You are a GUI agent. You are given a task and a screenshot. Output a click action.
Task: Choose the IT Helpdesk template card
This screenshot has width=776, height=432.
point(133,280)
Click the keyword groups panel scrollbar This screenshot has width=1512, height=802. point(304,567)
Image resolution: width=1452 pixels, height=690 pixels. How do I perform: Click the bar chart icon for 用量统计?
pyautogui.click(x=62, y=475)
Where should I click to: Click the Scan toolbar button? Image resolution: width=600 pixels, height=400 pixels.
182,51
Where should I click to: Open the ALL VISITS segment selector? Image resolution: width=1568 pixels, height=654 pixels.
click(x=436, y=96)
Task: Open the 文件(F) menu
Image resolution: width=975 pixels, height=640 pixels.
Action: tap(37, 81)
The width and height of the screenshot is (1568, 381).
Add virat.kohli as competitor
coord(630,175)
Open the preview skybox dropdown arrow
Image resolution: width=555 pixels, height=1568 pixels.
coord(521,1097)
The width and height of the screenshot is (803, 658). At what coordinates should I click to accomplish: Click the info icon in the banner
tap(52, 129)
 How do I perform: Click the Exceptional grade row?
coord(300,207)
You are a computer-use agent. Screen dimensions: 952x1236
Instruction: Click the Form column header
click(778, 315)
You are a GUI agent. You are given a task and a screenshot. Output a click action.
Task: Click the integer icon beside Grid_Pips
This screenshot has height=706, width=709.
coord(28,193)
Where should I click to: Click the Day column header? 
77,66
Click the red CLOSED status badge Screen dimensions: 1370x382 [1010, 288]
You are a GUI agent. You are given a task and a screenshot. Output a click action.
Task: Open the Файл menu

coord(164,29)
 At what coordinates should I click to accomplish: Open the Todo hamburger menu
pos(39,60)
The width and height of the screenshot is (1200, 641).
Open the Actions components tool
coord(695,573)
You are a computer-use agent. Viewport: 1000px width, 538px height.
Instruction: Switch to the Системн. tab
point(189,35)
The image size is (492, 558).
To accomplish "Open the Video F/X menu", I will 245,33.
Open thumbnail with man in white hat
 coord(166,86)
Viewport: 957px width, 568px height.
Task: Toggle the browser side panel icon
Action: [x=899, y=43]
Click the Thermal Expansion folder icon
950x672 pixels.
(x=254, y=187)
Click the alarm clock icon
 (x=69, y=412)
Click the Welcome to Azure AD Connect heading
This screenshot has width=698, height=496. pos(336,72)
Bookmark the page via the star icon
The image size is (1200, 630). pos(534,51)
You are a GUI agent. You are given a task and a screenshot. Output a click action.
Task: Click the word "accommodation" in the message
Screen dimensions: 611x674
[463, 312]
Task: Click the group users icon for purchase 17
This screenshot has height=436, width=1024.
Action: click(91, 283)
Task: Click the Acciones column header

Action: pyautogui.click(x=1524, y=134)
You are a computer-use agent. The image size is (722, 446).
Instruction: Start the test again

PROBLEM DESCRIPTION
Copy every line of the records above, starting with the first, up to and including the line containing "Open the preview skybox dropdown arrow".

COMPLETED EXERCISE
You are a GUI agent. You are given a task and a screenshot. Output a click action.
Task: Choose the IT Helpdesk template card
This screenshot has width=776, height=432.
point(133,280)
Click the keyword groups panel scrollbar This screenshot has width=1512, height=802. point(304,567)
Image resolution: width=1452 pixels, height=690 pixels. How do I perform: Click the bar chart icon for 用量统计?
pyautogui.click(x=62, y=475)
Where should I click to: Click the Scan toolbar button? Image resolution: width=600 pixels, height=400 pixels.
182,51
Where should I click to: Open the ALL VISITS segment selector? Image resolution: width=1568 pixels, height=654 pixels.
click(x=436, y=96)
Task: Open the 文件(F) menu
Image resolution: width=975 pixels, height=640 pixels.
Action: tap(37, 81)
The width and height of the screenshot is (1568, 381).
Add virat.kohli as competitor
coord(630,175)
Open the preview skybox dropdown arrow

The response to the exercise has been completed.